Jonathan Fanara Responsable des pages Littérature, Essais & Bandes dessinées et des actualités DVD/bluray

Le dernier album de Ralf König, Conrad et Paul : Abba dis donc ! (Glénat) nous ramène dans l’univers truculent de deux figures incontournables de son œuvre. À travers des anecdotes cocasses et un quotidien marqué par une forme d’obsession charnelle, l’auteur et dessinateur continue de scruter les travers de la société contemporaine.

L’humour de Ralf König possède une douceur ironique et une vivacité intérieure qui se glissent dans chaque situation du quotidien. Sans lourdeur compassée, il saisit les fragilités, les contradictions, les obsessions et les plaisirs simples de ses personnages, volontiers fragiles et obsessionnels, et les expose avec un sens du détail qui respire la tendresse. Il y a là une façon de transformer le banal en quelque chose d’irrésistiblement drôle, sans jamais forcer le trait de manière excessive. En tant que lecteur, on en devient presque complice, et cela naît moins du sarcasme que de l’observation.

Conrad et Paul se retrouvent confrontés aux affres du second hiver pandémique. Les masques étouffent autant que les frustrations accumulées. Ralf König s’attarde avec mordant sur les petites contradictions du quotidien. Comme souvent chez lui, l’arrière-plan est peuplé de figures caricaturales, mais jamais dénuées d’ancrage. On retrouve ainsi la sœur anti-vax, réticente à la vaccination mais avide de soutiens financiers. Elle symbolise à elle seule cette défiance généralisée envers les institutions. Sa rhétorique confuse, faite d’amalgames et de théories absurdes, illustre la cacophonie d’opinions qui a marqué les années COVID.

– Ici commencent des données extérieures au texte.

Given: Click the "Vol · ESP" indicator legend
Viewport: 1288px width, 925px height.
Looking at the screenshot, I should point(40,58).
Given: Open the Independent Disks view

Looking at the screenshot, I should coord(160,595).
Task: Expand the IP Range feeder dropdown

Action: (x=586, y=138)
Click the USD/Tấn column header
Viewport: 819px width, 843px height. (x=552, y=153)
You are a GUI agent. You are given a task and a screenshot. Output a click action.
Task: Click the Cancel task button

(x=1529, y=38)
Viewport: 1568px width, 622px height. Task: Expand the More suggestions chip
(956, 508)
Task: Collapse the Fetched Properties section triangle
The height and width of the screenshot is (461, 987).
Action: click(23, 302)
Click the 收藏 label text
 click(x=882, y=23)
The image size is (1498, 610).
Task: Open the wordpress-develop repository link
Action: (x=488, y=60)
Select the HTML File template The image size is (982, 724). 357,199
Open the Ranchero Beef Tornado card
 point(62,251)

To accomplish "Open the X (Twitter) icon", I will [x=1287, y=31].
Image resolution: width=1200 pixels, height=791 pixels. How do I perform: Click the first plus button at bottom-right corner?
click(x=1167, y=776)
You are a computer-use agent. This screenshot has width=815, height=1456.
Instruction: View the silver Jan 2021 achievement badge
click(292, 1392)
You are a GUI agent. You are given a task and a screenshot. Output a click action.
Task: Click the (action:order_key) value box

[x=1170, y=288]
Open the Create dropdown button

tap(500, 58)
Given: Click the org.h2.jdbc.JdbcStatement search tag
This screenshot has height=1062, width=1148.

Mais il y a bien plus important dans l’album : Romano, le mystérieux « câlineur professionnel ». Paul, fasciné par cet homme dont l’emploi repose sur la seule promesse de proximité physique, se laisse entraîner dans une spirale de désir et de frustration. Ralf König traite cette situation avec un mélange d’humour cru et de tendresse, dévoilant les failles affectives de son personnage tout en interrogeant les nouvelles formes de solitude dans un monde pandémique. Il y a quelque chose de délicieux dans la manière dont Paul s’abandonne à une pratique qui, initialement, le laissait perplexe. Et après avoir tenté de se donner de la contenance, il finit par céder complètement, ce qu’illustre parfaitement le fait de sucer le pouce, tel un enfant, de son compagnon de jeu…

Conrad et Paul : Abba dis donc ! se distingue par son regard acéré sur les absurdités de notre époque. Ralf König joue habilement, comme à son habitude, avec les codes du grotesque pour dénoncer, dans une veine humoristique, tous les travers de notre société. Les obsessions conspirationnistes, l’essor des services insolites comme celui de Romano ou encore la frénésie consumériste autour de produits culturels (à l’image du nouvel album d’Abba) forment autant de miroirs déformants, révélateurs d’une société en crise.

Avec ce nouvel opus, Ralf König prolonge l’esprit irrévérencieux qui caractérise ses œuvres précédentes. Comme dans Le Temps d’un virus, il mélange astucieusement humour et gravité, transformant les angoisses collectives en matière comique. À mi-chemin entre la farce et la satire, l’album vaut autant pour ses personnages attachants que ses situations absurdes et son regard critique.